(EXCERPT Opens)

If crab meat is on your Fourth of July menu, get ready to pay a fortune -- if you can even find it.
More than half of Maryland's seafood processors say they're shut down after being unable to get foreign workers into the country to pick their crabs.
Some of the processors said they could soon be out of business permanently.
"They're locked up, dark, closed, can't work, and it's just horrible," Jack Brooks of JM Clayton, a crab processor in Cambridge, said.
It's particularly quiet in Fishing Creek on the Hooper Islands, where for more than a century, processors have picked the rich backfin from blue crabs and shipped the Chesapeake's iconic food around the world. Brooks said five of the eight plants there are shut down. About 95% of Maryland's crab meat is picked in Fishing Creek.
"People want local, responsibly managed, sustainable and accountable food," Brooks said. "And we can provide that as long as we are staffed."
The shuttered processors missed the cut in a federal government lottery for visas to bring in the pickers from Latin America, who now seem to be the only people willing to do the tough, low-paid, seasonal work.
One processor said in 30 years, he's had four Americans apply for this work -- and he said none of them actually turned up.
The lottery has been going on for more than a decade, and individual processing plants have been shut out before, but they say it's worse this year.
"So depressing to leave my house mornings and come here, nobody here," Harry Phillips, the owner of Russell Hall Seafood, said.
"Eight-hundred American jobs are at risk of being impacted by the lack of these visa workers," Brooks said. "Truck drivers, the watermen, all their helpers stand to lose jobs if there is no one to process the crabs."

(EXCERPT Closes)

ACTIVITY: Could you write out the whole article on Maryland's shuttered crab processors, word for word?

(SUPPLIED INFORMATION Opens)

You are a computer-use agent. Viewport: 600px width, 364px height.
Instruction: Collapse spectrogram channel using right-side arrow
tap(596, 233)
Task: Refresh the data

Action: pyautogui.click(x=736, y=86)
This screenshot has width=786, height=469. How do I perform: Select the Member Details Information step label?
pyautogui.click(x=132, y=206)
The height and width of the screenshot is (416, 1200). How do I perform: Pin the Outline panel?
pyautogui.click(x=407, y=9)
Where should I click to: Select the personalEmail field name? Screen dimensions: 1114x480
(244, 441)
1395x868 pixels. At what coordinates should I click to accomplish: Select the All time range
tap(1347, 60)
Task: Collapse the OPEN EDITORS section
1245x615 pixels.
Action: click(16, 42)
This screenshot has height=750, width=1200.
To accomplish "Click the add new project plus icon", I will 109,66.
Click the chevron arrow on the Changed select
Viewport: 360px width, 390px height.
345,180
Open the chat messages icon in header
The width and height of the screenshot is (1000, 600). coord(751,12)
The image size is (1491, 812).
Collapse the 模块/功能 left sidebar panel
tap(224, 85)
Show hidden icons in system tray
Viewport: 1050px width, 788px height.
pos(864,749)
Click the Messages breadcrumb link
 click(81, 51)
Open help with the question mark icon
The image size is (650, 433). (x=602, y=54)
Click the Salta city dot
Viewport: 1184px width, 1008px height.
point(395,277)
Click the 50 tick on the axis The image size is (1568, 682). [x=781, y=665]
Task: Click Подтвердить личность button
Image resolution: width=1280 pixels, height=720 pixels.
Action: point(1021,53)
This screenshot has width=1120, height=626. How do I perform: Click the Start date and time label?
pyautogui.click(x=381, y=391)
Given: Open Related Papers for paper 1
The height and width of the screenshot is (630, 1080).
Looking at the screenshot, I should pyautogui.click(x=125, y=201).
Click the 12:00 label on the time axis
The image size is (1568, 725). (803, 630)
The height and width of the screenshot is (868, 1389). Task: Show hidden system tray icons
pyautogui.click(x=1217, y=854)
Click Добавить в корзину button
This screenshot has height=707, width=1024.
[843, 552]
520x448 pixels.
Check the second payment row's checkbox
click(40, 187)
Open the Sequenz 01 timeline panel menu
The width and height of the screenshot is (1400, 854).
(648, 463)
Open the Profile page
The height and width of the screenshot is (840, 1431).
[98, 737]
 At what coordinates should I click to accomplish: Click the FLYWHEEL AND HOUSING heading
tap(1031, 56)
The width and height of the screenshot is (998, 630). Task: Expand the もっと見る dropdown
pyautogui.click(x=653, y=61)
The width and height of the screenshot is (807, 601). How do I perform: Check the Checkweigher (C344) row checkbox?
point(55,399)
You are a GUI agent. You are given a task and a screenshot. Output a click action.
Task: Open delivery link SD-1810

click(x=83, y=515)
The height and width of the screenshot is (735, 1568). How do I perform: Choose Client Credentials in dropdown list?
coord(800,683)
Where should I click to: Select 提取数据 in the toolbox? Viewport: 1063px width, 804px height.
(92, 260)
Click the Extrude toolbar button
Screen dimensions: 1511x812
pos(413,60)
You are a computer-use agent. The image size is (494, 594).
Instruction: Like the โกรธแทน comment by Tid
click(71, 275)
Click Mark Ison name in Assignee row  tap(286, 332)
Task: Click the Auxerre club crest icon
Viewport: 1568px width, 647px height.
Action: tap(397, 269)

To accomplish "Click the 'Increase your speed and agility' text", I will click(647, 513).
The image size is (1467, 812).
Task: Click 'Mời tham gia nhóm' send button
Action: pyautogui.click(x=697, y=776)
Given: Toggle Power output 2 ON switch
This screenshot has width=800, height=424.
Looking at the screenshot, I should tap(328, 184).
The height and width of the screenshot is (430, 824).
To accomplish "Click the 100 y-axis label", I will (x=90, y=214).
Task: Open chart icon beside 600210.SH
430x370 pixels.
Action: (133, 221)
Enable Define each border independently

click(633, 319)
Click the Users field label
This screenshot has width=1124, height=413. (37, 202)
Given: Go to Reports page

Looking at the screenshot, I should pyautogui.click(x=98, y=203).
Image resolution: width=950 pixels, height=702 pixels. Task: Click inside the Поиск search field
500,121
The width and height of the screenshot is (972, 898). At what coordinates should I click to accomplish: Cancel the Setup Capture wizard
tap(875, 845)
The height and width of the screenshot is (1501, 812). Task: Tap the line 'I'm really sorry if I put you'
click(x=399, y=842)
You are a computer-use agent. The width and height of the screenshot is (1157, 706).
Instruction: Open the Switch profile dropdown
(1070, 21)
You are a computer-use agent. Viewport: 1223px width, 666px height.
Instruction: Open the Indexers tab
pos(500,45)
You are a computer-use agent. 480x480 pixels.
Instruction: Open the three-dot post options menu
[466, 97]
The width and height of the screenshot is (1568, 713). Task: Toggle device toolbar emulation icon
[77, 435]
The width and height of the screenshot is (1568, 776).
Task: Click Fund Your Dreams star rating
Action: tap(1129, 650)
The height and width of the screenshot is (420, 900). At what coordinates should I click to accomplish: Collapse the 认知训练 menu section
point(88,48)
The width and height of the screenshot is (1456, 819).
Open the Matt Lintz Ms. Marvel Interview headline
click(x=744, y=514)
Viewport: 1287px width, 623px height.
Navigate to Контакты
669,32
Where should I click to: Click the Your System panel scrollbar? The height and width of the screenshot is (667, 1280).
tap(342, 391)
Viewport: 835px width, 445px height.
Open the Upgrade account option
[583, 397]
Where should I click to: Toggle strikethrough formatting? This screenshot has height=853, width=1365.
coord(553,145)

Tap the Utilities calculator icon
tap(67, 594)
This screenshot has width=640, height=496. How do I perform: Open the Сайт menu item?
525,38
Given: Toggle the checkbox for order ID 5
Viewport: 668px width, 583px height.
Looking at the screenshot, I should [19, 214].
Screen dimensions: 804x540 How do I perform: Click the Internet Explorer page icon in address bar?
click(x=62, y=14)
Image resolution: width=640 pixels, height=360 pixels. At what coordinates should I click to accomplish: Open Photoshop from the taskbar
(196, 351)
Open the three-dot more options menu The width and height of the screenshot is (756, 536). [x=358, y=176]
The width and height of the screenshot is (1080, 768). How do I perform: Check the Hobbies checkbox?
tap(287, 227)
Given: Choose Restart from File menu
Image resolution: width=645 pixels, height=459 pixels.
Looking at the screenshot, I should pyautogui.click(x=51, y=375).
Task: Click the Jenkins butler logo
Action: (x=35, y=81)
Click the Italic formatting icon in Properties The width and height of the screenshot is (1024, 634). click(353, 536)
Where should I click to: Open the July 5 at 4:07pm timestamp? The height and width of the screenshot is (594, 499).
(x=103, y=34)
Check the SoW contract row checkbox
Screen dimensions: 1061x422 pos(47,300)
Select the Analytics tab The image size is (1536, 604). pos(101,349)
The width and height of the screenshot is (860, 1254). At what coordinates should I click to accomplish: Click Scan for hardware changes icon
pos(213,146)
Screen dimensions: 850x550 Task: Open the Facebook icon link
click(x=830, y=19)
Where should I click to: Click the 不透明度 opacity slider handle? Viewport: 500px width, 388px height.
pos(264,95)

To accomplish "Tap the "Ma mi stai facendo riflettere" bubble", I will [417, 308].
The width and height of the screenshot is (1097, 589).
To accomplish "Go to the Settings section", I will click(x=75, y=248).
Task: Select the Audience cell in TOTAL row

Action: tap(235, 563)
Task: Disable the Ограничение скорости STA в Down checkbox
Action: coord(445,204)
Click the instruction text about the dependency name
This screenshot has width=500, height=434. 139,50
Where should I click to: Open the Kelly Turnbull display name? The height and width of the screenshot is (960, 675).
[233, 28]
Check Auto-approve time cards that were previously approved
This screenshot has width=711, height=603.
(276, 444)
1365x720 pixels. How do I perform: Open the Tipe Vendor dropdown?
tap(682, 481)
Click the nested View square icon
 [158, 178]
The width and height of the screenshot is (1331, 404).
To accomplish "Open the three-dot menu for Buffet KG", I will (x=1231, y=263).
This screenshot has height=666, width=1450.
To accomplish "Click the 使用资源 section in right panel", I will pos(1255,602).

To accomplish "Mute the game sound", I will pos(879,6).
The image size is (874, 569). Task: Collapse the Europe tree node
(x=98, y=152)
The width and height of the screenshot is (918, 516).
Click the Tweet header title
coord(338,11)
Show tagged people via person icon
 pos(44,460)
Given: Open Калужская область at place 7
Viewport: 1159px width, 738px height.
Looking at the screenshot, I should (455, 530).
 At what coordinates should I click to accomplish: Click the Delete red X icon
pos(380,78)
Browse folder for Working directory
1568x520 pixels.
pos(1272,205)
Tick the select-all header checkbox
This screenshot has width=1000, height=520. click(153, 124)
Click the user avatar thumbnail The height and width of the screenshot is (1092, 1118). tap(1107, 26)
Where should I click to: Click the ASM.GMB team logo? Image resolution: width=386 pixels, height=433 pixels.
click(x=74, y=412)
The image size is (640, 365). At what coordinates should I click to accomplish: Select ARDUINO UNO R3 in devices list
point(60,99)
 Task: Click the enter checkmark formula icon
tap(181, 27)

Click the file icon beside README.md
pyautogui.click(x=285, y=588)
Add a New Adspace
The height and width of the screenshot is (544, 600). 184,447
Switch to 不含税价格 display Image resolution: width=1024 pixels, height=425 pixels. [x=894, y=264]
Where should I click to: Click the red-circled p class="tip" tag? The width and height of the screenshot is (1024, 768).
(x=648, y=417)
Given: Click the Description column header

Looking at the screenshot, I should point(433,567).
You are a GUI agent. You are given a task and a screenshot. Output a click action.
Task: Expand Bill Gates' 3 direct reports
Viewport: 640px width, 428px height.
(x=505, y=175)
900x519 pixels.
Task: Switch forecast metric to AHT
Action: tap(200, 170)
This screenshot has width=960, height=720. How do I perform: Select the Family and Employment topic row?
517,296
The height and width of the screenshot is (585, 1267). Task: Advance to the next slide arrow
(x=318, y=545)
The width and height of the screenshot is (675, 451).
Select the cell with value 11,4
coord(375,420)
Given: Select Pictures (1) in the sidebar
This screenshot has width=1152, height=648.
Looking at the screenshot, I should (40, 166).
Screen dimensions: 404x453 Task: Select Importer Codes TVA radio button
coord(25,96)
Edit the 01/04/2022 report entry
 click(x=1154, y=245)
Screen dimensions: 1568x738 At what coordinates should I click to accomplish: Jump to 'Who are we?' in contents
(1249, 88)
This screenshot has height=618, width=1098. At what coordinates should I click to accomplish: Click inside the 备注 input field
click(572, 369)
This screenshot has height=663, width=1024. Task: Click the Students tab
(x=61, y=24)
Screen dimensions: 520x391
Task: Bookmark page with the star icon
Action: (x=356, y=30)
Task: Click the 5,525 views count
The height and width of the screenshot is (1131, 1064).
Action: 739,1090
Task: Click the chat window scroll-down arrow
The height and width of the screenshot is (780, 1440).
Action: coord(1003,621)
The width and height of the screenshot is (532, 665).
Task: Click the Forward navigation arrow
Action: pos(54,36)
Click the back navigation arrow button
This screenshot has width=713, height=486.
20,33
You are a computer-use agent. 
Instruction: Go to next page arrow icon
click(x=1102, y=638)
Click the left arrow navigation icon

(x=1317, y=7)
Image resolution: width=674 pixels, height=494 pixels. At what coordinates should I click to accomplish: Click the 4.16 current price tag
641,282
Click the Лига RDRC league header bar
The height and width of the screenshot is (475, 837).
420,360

(SUPPLIED INFORMATION Closes)

TASK RESULT:
If crab meat is on your Fourth of July menu, get ready to pay a fortune -- if you can even find it.
More than half of Maryland's seafood processors say they're shut down after being unable to get foreign workers into the country to pick their crabs.
Some of the processors said they could soon be out of business permanently.
"They're locked up, dark, closed, can't work, and it's just horrible," Jack Brooks of JM Clayton, a crab processor in Cambridge, said.
It's particularly quiet in Fishing Creek on the Hooper Islands, where for more than a century, processors have picked the rich backfin from blue crabs and shipped the Chesapeake's iconic food around the world. Brooks said five of the eight plants there are shut down. About 95% of Maryland's crab meat is picked in Fishing Creek.
"People want local, responsibly managed, sustainable and accountable food," Brooks said. "And we can provide that as long as we are staffed."
The shuttered processors missed the cut in a federal government lottery for visas to bring in the pickers from Latin America, who now seem to be the only people willing to do the tough, low-paid, seasonal work.
One processor said in 30 years, he's had four Americans apply for this work -- and he said none of them actually turned up.
The lottery has been going on for more than a decade, and individual processing plants have been shut out before, but they say it's worse this year.
"So depressing to leave my house mornings and come here, nobody here," Harry Phillips, the owner of Russell Hall Seafood, said.
"Eight-hundred American jobs are at risk of being impacted by the lack of these visa workers," Brooks said. "Truck drivers, the watermen, all their helpers stand to lose jobs if there is no one to process the crabs."